Бабка поспешила исполнить его просьбу. Она намочила и выжала полотенце, и он с удовольствием почувствовал холодное прикосновение к затылку и усталому лбу. Она придвинула ведро и, усевшись на нем, стала уговаривать
Но он попросил дать ему поспать, а если не спать, то просто лежать и… дивиться.
— Вот, — он поднял палец к окну странным, испугавшим ее жестом, — снова блеснула зарница, тишина, так хорошо сейчас думать и дивиться про себя.
— Не иначе, как они подсунули тебе какое-то зелье! Ты не хочешь отбиваться, не хочешь собраться с силами!
Гриша возражает: уж не думает ли она, что он считает все конченным? Ничуть не бывало. Здешний генерал и его люди не дадут его погубить. Нет, этому не бывать. Есть еще люди, которые верят ему и которые понимают разницу между Папроткиным и Бьюшевым.
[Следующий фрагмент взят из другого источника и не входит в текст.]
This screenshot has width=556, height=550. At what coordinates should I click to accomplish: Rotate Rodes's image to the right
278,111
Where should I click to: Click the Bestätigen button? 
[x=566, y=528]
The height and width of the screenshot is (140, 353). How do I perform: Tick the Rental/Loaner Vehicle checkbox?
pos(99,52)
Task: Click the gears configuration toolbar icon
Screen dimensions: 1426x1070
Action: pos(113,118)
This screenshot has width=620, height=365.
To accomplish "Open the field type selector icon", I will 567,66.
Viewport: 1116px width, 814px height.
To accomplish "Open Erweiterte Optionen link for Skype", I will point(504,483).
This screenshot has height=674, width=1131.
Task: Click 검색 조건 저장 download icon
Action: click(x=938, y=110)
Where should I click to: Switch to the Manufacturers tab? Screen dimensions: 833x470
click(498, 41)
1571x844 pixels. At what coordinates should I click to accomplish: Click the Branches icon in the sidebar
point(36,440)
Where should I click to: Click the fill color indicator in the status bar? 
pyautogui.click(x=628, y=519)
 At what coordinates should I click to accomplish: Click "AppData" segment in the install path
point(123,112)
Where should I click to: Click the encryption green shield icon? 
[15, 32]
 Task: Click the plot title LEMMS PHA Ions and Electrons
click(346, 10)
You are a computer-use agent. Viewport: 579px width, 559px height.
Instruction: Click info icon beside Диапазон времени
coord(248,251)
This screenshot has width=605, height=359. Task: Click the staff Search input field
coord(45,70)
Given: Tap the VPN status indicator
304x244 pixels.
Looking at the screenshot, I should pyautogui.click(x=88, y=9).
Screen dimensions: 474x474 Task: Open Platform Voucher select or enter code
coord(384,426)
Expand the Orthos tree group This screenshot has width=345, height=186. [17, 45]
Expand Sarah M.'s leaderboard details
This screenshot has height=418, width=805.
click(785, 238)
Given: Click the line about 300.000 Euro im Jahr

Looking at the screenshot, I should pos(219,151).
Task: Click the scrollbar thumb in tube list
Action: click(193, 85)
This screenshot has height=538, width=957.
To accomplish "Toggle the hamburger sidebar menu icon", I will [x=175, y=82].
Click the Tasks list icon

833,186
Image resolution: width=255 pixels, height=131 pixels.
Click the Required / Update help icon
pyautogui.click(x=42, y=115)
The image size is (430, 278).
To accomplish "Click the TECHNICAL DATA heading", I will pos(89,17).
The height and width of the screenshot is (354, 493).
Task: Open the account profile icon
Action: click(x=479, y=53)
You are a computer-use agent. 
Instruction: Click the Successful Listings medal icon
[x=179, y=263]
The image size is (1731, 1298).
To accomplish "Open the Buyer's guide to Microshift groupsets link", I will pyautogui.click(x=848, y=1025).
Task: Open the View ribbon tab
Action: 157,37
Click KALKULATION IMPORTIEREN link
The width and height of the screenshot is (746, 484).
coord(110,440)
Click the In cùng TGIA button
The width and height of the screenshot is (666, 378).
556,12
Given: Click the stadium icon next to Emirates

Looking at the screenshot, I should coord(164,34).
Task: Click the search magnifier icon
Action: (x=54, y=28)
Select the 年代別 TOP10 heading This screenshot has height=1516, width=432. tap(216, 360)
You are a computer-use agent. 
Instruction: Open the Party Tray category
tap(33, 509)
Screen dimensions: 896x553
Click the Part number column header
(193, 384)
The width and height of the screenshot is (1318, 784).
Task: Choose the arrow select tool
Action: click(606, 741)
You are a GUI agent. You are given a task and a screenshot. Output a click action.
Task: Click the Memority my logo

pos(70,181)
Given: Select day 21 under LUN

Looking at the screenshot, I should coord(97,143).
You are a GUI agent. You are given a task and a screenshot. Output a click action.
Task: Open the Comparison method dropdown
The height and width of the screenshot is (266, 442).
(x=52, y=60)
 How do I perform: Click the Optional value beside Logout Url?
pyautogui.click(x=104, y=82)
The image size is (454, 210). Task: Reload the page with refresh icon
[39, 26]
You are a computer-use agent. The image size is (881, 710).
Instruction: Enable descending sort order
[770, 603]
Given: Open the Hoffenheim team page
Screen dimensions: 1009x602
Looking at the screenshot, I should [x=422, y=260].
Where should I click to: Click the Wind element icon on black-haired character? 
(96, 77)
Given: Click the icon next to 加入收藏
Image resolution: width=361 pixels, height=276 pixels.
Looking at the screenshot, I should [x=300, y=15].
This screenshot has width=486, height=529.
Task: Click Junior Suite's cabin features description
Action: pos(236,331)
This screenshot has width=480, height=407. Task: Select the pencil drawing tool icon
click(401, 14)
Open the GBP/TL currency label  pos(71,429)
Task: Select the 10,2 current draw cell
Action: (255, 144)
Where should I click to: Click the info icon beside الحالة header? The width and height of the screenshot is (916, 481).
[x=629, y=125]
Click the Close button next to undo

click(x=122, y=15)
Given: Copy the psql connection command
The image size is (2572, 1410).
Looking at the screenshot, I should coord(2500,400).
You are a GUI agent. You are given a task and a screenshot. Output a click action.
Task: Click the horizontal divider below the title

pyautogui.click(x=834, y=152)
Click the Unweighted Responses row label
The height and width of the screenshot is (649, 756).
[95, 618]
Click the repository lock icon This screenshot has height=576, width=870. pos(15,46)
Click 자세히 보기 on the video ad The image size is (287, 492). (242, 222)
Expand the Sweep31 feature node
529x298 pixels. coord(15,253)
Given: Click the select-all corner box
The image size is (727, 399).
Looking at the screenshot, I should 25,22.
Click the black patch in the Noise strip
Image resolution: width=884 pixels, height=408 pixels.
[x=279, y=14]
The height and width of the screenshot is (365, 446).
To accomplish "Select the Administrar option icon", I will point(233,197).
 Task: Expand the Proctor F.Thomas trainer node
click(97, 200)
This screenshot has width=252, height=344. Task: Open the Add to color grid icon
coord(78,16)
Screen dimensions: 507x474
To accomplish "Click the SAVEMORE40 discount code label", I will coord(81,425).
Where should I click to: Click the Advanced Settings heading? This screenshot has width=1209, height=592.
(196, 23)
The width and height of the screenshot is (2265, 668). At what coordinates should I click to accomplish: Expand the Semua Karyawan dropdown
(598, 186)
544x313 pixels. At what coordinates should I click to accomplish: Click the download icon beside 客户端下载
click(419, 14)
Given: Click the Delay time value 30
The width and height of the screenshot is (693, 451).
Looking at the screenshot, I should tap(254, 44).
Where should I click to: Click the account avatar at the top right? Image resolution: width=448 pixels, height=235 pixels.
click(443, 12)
— Они заслонят меня от того, другого, — сказал он, — а верх возьмет тот, кто поближе. А и вправду, — закончил он, — что-то новое у меня на душе, я и сам не заметил, как оно пришло.
Бабку обуяла дикая ярость против всех этих властей, которые охотятся за Гришей и подтачивают его силы.
«Дьяволы, — думала она, — мерзкие черви! Они прогрызли его насквозь, как древесный червь проедает балку… Солдат! — молит она, — солдат, да приди же в себя, вспомни! Тот, кто целится издалека, вернее попадает. Пуля бьет лучше дубинки, пушка — крепче ружья, а молния — страшнее всех. Разок-другой даже генерал заступится за солдата, а если из этого ничего не выйдет, ему и горя мало. Ведь это ясно как день. На бога надейся, а сам не плошай…»
— Гриша, — закончила она с решительностью, за которой, однако, скрывался страх: как бы он не стал сопротивляться ей, — надо опять бежать!
Вместо ответа он только равнодушно вздохнул:
— Иди спать, Бабка.
Бабка, видно, поняла его. Его упрек поразил ее тем острее, чем спокойнее он прошептал его. И она продолжала страстно умолять его. Он должен еще раз бежать. Если бы не ее советы, если бы не ее проклятые хитрые выдумки, пожалуй, удался бы и первый побег. Надо попытаться еще раз. Хуже того, что его ждет, уже не может быть. Лучше погибнуть от пули, спасаясь бегством, чем быть казненным. Теперь уж он положится только на собственную смекалку, и ему опять повезет. Бежать, выждать где-нибудь, спрятаться — пусть он сам решит, что для него лучше. А она готова помочь ему, но только так, как он ей прикажет, и она ручается и клянется, что он доберется до дому. Это так же верно, как и то, что он не лежал бы теперь здесь, если бы не она со своими советами.
По-прежнему не открывая глаз, Гриша сказал:
— Бабка, теперь иди.
Она умоляюще звала его:
— Гриша! — Затем коротко бросила: — Ладно, я уйду, только спи спокойно.
В дверях камеры она остановилась, с болью и нежностью глядя на него, и приняла про себя непоколебимое решение.
Еще раз настал ее черед действовать. Уж она откроет ему тюремную дверь. Эти господа подсыпали ему яду в питье. А она в отместку тоже состряпает немцам водочку.
Трав и грибов она заприметила за городом больше, чем нужно. Уж она сделает из них настойку на славу. Времени хватит, об этом позаботится генерал.